Rib-eye steak with berry butter
45 min
Total Time
10 min
Cooking Time
35 min
Preperation Time
Ingredients
| 40 g | Preiselbeeren oder Johannisbeeren, rot (frisch oder TK) |
| 2 | Knoblauchzehen |
| 4 Stiele | Majoran |
| 1 | Bio-Limette |
| 100 g | Butter, weich |
| 4 | Rib-Eye-Steaks à 300 g |
| 8 EL | Öl |
| Salz | |
| Pfeffer, frisch gemahlen |
Instructions
Step 1 of 5:
Wash and trim the berries (or thaw them and let them drain).
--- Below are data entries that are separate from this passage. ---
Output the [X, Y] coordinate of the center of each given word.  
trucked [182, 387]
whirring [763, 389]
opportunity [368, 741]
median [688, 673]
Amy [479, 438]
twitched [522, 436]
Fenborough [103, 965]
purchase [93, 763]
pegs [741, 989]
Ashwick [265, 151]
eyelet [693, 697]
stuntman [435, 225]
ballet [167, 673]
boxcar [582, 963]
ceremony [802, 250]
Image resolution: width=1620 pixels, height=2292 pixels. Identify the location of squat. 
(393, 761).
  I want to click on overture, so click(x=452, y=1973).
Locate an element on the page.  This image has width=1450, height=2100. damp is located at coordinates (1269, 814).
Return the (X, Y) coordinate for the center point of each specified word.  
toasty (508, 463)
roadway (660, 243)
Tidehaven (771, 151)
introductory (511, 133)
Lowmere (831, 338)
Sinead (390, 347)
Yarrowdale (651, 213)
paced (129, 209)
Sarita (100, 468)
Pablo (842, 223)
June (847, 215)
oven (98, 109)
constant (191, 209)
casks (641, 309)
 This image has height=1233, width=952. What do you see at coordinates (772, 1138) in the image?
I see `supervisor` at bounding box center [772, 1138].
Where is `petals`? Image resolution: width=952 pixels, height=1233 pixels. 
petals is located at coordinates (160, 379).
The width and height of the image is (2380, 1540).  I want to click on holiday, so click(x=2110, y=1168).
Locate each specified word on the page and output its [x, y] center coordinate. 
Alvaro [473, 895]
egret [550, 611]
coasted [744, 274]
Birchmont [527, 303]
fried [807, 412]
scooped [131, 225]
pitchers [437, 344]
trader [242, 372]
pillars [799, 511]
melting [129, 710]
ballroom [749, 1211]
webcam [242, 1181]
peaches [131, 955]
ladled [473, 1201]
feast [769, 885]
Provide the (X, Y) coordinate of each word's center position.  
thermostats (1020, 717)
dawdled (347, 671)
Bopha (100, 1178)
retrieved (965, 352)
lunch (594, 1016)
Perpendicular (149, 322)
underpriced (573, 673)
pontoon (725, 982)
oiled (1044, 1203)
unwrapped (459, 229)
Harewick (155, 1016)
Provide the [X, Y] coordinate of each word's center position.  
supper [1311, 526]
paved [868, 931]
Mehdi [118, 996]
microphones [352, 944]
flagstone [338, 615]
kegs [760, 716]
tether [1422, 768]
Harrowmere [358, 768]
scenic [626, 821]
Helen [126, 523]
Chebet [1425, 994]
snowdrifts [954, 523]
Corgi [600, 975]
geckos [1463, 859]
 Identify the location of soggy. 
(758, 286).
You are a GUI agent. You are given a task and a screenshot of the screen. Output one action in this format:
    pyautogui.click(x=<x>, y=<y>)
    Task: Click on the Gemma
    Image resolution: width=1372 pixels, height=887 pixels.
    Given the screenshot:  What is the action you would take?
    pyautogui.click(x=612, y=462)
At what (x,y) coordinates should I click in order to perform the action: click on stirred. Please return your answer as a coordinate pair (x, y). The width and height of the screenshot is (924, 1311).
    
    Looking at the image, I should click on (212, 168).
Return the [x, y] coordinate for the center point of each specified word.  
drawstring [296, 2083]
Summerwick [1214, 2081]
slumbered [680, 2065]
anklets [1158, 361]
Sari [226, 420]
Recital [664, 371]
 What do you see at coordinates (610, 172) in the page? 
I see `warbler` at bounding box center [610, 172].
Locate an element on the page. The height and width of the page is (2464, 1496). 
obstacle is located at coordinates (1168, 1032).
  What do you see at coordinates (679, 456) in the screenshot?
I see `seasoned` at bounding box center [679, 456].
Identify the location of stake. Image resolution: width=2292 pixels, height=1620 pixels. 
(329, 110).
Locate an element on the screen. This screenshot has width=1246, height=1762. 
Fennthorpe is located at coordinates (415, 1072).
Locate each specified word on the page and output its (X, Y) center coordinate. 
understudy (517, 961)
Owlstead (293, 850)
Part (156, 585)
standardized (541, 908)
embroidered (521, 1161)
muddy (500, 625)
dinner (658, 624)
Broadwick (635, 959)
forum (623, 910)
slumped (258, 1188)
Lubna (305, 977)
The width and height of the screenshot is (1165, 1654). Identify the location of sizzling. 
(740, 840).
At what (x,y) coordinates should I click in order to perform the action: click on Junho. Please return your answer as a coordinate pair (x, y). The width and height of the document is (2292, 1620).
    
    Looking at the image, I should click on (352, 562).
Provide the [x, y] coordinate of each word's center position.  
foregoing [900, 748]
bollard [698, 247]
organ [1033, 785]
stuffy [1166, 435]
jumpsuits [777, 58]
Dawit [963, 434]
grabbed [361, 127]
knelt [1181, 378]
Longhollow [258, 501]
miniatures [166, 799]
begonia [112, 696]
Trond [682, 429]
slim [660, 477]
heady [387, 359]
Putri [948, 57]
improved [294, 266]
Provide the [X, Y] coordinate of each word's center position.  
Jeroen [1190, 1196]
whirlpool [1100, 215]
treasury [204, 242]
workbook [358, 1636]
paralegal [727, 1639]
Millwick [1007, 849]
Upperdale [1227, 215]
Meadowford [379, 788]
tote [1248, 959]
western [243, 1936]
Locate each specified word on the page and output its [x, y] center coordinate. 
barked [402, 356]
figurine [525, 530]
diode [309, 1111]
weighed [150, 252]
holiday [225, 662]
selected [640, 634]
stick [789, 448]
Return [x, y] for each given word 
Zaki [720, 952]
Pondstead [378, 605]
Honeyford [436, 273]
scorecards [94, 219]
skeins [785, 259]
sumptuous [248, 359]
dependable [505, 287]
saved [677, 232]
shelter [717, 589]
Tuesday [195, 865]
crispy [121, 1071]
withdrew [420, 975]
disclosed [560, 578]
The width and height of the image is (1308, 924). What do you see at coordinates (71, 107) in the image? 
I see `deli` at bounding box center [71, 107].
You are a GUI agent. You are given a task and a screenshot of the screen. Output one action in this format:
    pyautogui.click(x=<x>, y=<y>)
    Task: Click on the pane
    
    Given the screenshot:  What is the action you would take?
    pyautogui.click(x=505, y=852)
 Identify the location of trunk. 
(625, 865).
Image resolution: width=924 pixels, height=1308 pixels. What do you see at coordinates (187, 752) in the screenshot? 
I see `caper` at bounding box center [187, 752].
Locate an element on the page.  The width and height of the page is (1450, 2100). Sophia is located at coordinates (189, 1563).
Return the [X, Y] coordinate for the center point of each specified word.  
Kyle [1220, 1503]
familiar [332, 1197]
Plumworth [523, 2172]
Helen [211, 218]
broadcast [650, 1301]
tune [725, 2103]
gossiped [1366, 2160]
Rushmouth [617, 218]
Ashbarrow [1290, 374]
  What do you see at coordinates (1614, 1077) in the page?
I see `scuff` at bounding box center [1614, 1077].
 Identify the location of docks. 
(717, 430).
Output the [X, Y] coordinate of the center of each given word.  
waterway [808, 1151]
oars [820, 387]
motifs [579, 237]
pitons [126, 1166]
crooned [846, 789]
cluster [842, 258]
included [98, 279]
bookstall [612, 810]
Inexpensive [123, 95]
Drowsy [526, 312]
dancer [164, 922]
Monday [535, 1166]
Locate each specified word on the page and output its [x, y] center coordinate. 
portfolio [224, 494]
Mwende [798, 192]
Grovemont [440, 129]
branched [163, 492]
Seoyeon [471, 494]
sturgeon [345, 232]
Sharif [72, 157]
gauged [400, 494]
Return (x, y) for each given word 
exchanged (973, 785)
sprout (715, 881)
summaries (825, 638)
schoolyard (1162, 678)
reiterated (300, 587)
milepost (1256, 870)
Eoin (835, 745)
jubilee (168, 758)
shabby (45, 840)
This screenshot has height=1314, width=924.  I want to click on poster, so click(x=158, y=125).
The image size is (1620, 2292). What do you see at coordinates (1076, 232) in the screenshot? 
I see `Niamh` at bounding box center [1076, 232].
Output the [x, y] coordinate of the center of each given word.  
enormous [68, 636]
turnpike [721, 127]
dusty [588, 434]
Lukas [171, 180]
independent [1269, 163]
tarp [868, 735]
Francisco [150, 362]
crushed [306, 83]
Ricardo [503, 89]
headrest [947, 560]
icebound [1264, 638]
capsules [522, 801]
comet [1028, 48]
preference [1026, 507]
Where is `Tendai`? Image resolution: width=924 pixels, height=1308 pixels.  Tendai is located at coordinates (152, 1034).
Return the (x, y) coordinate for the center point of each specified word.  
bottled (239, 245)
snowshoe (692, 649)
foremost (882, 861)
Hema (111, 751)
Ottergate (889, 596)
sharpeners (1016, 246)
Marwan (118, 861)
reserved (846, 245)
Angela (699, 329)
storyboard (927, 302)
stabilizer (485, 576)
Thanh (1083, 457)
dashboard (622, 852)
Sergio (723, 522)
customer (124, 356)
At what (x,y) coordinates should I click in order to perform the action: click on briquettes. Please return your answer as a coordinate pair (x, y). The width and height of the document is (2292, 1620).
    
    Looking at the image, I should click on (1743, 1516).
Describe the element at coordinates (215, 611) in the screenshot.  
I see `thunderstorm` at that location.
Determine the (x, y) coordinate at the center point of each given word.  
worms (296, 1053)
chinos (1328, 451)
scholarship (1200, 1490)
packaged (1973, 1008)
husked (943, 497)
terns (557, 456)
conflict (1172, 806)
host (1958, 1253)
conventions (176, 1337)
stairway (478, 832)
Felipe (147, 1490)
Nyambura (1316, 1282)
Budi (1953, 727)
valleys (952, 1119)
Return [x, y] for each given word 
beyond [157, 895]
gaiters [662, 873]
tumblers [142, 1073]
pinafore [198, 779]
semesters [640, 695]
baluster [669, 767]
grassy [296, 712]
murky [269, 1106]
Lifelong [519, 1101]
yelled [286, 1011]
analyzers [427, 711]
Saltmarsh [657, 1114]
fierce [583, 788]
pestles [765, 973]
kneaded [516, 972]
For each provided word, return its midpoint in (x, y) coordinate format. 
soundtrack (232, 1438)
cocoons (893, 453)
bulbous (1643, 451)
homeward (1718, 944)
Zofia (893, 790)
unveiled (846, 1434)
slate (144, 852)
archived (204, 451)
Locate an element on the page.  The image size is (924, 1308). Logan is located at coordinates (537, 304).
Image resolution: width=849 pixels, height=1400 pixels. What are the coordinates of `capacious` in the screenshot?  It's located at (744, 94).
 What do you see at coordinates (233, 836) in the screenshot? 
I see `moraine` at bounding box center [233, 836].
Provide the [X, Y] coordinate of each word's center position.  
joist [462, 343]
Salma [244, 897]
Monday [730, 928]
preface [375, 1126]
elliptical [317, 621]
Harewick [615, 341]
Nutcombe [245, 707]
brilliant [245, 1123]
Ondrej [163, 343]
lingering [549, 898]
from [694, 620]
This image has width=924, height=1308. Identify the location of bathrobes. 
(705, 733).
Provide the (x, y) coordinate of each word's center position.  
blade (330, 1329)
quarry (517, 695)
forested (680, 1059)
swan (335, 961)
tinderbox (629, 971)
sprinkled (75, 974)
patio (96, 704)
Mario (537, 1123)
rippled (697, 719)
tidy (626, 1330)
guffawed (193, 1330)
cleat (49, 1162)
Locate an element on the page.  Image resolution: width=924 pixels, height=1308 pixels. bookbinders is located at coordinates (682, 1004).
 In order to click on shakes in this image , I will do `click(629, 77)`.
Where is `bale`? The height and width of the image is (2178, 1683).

Peel the garlic cloves and chop them finely. Wash the marjoram, spin it dry, and pluck the leaves from the stems. Wash the lime in hot water and dry it. Then grate the zest and squeeze out the juice.
Step 2 of 5:
Toast the garlic in a sealed Frying Pan without fat for 1 minute.
Step 3 of 5:
Place the butter in a bowl, mix it with the remaining ingredients, and season with salt. Then fill into 4 small moulds or shape into a roll wrapped in baking paper. After that, place in the fridge for about 30 minutes.
Step 4 of 5:
Heat a stainless steel frying pan without adding oil over a medium heat for 3–4 minutes.
Step 5 of 5:
Only then add the oil to the Frying Pan and fry the pieces of meat in batches for 4–6 minutes on both sides. Season the rib-eye steaks with pepper and salt before Serving. Serve with the berry butter.
Tipp:
You can use the water drop test to check whether the right temperature has been reached. To do this, splash a few drops of cold water into the Frying Pan. If they dance around in it as clear little beads, the right temperature has been reached. Any remaining water must be wiped out of the Frying Pan before frying the meat.